- Exercise instructions: From the records below, copy every line that contains the word "agent".
[Source data Boundary: Start]
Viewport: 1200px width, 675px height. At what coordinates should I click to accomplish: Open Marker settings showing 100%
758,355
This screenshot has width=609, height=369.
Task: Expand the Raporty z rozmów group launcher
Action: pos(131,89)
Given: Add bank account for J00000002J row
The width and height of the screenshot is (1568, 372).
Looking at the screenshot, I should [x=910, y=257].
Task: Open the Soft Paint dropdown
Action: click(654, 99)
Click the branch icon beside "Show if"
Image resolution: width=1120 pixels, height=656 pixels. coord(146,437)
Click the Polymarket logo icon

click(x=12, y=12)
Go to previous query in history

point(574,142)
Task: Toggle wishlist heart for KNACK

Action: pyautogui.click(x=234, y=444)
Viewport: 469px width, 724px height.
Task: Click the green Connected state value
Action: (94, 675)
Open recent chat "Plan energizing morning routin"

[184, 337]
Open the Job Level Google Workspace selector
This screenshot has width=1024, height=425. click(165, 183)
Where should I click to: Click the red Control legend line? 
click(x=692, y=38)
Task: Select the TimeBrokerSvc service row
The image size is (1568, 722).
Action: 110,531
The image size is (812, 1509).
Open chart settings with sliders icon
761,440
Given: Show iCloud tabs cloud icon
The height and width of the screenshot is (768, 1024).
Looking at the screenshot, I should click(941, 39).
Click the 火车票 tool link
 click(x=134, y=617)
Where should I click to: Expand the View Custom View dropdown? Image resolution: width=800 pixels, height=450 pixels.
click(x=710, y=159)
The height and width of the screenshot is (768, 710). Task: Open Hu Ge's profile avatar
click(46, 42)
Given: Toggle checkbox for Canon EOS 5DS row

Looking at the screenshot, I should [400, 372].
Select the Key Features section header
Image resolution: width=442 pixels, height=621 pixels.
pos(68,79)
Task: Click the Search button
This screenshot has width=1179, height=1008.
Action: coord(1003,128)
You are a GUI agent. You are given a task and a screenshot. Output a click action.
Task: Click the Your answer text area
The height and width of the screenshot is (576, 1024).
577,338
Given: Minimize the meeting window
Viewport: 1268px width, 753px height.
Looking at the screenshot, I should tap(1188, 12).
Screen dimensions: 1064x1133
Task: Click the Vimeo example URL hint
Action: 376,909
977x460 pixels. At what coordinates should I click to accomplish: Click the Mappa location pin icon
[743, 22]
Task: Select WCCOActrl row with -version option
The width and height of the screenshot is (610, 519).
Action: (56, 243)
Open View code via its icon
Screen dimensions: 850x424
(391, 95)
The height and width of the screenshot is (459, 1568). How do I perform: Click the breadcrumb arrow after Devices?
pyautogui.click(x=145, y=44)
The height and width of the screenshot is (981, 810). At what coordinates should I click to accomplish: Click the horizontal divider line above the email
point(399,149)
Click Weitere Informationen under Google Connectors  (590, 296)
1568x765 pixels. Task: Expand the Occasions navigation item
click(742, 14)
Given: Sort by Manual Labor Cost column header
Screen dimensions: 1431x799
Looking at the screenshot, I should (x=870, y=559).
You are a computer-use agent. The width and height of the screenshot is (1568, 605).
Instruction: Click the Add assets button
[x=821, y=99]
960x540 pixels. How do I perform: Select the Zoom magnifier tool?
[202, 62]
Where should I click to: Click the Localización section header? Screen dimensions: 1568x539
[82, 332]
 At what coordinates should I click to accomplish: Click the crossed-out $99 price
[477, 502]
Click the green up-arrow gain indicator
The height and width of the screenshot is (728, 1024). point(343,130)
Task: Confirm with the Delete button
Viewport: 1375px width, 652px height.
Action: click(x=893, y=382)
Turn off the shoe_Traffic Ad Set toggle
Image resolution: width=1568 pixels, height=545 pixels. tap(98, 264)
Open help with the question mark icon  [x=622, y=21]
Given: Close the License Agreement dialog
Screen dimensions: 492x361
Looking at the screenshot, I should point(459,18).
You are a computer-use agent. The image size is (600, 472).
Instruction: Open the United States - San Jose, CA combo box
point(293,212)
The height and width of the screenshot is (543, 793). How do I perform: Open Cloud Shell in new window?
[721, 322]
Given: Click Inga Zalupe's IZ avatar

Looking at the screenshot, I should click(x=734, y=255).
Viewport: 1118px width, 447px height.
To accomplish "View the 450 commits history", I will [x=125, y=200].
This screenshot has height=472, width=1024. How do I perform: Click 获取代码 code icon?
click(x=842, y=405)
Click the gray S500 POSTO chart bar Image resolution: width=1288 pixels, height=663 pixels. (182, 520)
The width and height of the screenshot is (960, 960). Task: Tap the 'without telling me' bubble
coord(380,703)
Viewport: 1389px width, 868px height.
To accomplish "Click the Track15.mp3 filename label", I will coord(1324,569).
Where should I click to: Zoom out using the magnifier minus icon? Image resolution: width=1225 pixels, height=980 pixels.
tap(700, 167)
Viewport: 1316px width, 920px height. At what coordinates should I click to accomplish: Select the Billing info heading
[Source data Boundary: End]
- Output of the task:
You are a GUI agent. You are given a task and a screenshot. Output a click action.
You are a computer-use agent. The width and height of the screenshot is (1568, 605).
You are a computer-use agent. The image size is (600, 472).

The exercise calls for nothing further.